The Google Walkout ran on Gmail, and that makes Google nervous
One of the principles underlying this newsletter is that email is good. Email is based on an open standard, letting many interested parties build on top of it. It’s an asynchronous form of communication, letting you ignore messages until you’re ready to deal with them. And if you want to get a bunch of your coworkers together to bring down your employer, their names are already in your Gmail directory!
That last lesson proved particularly important last year to thousands of Googlers, who had grown frustrated with their bosses over defense contracts, expansion into China, sexual harassment, and various other labor issues. When their bosses failed them, Bloomberg reported today, Gmail remained at their side. And the Google Walkout was born:
Google’s employee email system played a pivotal role in the organizing for that protest, he said, with more than a thousand workers joining an email list used to plan it. Given that employees are spread around the globe and don’t have most co-workers’ personal emails, he said, company email is key to facilitating workers’ ability to mobilize.
Google’s official public position on the Google Walkout is that it was the most beautiful coming together of cherished colleagues in the history of corporate America. “Even in difficult times, we are encouraged by the commitment of our colleagues to create a better workplace,” CEO Sundar Pichai said at the time. “That’s come through very strongly over the past few weeks.”

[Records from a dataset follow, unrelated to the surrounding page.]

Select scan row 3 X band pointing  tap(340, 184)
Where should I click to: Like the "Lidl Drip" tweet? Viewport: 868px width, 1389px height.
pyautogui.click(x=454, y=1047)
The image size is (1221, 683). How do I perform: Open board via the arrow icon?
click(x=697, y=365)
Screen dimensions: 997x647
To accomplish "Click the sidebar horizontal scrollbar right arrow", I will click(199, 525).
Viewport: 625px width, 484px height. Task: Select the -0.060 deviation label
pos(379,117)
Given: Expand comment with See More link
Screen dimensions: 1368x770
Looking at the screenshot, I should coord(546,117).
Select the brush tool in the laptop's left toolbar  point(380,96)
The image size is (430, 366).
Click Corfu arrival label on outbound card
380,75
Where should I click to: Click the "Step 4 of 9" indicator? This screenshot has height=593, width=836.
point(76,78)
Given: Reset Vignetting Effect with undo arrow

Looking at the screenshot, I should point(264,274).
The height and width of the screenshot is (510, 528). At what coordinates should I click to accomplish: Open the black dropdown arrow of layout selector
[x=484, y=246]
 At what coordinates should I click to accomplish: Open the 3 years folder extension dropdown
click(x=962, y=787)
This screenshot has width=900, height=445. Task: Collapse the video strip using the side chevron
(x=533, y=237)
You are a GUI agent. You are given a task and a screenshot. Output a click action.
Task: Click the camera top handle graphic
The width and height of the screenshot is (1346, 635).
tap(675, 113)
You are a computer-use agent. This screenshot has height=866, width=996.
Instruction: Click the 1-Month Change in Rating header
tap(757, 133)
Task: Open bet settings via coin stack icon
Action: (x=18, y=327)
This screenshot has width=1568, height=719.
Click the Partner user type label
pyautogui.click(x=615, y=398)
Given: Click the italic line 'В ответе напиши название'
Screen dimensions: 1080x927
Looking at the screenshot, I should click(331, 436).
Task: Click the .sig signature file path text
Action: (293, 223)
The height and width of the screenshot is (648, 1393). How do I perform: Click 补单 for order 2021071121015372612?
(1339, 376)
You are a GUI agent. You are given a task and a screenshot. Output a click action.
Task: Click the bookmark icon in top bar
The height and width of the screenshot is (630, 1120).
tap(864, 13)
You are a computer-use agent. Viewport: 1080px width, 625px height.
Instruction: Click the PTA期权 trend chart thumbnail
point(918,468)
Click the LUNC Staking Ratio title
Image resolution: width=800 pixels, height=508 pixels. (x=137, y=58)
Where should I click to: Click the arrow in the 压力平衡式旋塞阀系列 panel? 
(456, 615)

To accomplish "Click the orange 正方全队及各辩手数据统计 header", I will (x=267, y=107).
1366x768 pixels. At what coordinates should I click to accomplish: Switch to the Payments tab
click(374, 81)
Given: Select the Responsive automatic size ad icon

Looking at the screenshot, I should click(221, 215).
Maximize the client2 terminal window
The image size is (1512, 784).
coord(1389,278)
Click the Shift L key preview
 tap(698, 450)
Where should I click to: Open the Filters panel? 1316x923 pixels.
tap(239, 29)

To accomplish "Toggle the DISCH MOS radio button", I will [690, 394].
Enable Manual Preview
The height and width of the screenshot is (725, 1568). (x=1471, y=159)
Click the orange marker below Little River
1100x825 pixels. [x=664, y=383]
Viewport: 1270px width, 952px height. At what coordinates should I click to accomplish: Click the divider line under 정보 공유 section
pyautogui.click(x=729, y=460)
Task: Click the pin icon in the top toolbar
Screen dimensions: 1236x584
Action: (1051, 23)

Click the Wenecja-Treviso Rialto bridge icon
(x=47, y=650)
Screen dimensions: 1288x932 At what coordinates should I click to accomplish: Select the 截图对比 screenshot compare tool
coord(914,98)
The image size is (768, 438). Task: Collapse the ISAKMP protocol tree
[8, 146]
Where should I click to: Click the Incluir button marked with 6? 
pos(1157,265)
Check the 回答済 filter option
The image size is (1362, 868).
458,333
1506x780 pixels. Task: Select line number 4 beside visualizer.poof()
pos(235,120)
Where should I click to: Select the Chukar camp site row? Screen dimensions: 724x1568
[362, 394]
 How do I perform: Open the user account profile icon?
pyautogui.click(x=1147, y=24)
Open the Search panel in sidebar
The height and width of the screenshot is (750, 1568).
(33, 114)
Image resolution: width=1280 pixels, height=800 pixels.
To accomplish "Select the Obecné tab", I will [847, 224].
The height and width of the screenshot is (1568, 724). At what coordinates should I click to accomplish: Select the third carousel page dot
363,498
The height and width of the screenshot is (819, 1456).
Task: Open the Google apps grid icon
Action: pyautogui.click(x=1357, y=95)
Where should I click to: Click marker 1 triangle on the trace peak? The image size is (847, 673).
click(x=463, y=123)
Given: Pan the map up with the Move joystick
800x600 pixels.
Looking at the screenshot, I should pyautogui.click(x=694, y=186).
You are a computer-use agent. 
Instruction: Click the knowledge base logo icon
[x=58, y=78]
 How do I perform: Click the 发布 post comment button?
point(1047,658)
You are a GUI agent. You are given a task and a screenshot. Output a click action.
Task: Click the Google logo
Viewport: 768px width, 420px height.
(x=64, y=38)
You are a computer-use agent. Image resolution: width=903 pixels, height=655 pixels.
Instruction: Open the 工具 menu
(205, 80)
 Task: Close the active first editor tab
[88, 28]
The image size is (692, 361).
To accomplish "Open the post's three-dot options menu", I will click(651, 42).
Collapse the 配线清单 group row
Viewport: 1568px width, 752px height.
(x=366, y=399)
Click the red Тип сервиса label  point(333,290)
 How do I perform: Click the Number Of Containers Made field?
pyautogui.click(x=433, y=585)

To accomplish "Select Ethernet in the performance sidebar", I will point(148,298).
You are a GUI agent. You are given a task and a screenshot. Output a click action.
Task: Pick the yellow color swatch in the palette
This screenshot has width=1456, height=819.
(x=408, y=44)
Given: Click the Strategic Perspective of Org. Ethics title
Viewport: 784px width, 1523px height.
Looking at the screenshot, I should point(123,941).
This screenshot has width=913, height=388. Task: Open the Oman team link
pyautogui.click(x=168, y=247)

At the same time, however — in a weird little case that was skillfully unearthed Thursday by Bloomberg reporters Josh Eidelson, Hassan Kanu, and Mark Bergen — the company was working to take away labor protections from anyone who wanted to email 20,000 colleagues about the next walkout.
The details of the case are intricate, and the Bloomberg story is worth reading in full. The gist is that an unnamed Googler received an undisclosed punishment after posting conservative views on Google+. (I have a notes file called “Times Google Accidentally Owned Itself By Building Google+,” to which this story makes a fine addition.)
Afterward he filed a complaint with the National Labor Relations Board. In defending itself against the complaint, Google’s lawyers said various sensible things about wanting to create a diverse and inclusive workplace, and that oh also by the way the board should invalidate an old case known as “the Purple Communications standard,” which protects employees’ right to start petitions and organize themselves via workplace email.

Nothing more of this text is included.